| Période de fabrication : 2000-2024 | Fabricant : XRadia (racheté par la société Zeiss) | |
| Domaines : Physique | Sous-domaines : | |
| Organisme : Centre Européen de Recherche et d’Enseignement des Géosciences de l’Environnement (CEREGE) | Ville : Aix-en-Provence | |
| Modèle : UltraXRM-L200 | Matériaux : |
Description
Le nano-tomographe RX UltraXRM-L200 fabriqué par XRadia permet de réaliser de l’imagerie par rayons X en 3 dimensions afin de visualiser à très haute résolution spatiale la structure interne des objets scannés (taille de voxel, pixel en 3D, de 16 nm et 63 nm). L’instrument est composé d’une source à rayons X (anode tournante au cuivre, d’un jeu de deux capillaires focalisant les rayons X sur l’échantillon, d’une platine porte échantillon rotative pouvant également se déplacer dans les trois directions de l’espace et d’une caméra CCD pour l’enregistrement des radiographies. En amont de cette caméra, un objectif de microscope optique équipé d’un cristal scintillateur (conversion des photons X en photons visibles) a été placé afin d’ajouter à l’agrandissement géométrique de l’image un agrandissement optique. Les résolutions spatiales nanométriques sont possibles grâce à un jeu de lentilles de Fresnel interchangeables situé en aval de l’échantillon et sur lesquelles les rayons X transmis par l’échantillon vont interférer pour former une image sur le cristal scintillateur. Cet instrument est également équipé d’un anneau de phase (anneau en or placé derrière les lentilles de Fresnel) permettant de scanner des objets en contraste de phase. On enregistre dans ce cas le décalage de l’onde lorsqu’elle traverse l’objet ; ce mode est surtout utilisé dans le cas d’échantillons biologiques ou composés d’éléments légers.
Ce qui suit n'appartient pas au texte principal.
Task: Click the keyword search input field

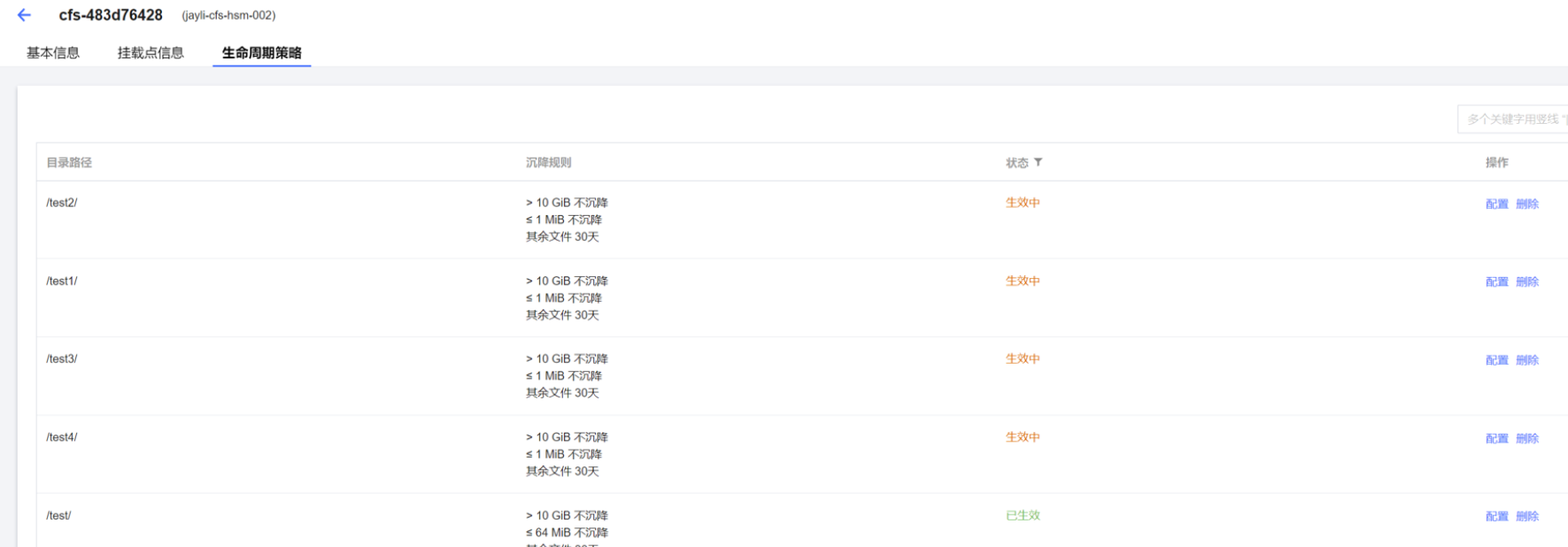Action: tap(1514, 119)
Au sein de la source de rayons X, un faisceau d’électrons bombarde un cylindre rotatif en cuivre et produit majoritairement des rayons X dont l’énergie est de 8 keV. Ces rayons X sont focalisés sur l’échantillon scanné par un capillaire en verre. Ils traversent l’objet au cours de sa rotation sur 180°, sont diffractés par une lentille de Fresnel et interfèrent pour former une image sur le cristal scintillateur qui va convertir les photons X en photons visibles ; l’image ainsi formée est agrandie par l’objectif de microscope optique puis enregistrée par la caméra CCD. Les radiographies X, au nombre de plusieurs milliers, permettent de reconstruire à l’aide d’un logiciel le volume scanné. Il est ainsi possible de définir des coupes virtuelles traversant l’objet et de visualiser sa structure interne à une résolution spatiale correspondant à la taille du voxel de l’image (16 nm ou 63 nm selon la lentille de Fresnel sélectionnée). Le nano-tomographe RX est utilisé dans de nombreux domaines scientifiques pour visualiser à très haute résolution spatiale la structure interne de matériaux de toute nature (végétaux, insectes, échantillons biologiques, matériaux de l’énergie, matériaux de la construction, …). Le traitement et l’analyse des images permettent d’obtenir des données quantitatives (nombre, volume, forme, …) sur des éléments d’intérêt présents dans les échantillons (porosité, inclusions, nanoparticules, …). Cet instrument a permis de scanner des membranes d’ultrafiltration afin d’en déterminer la porosité, des racines de blé exposé à des nanoparticules d’argent afin de visualiser leur éventuel transfert au sein des racines, des ciments spéciaux afin d’en déterminer la porosité.
Utilisation
L'appareil est utilisé pour la recherche au Centre Européen de Recherche et d’Enseignement des Géosciences de l’Environnement (CEREGE).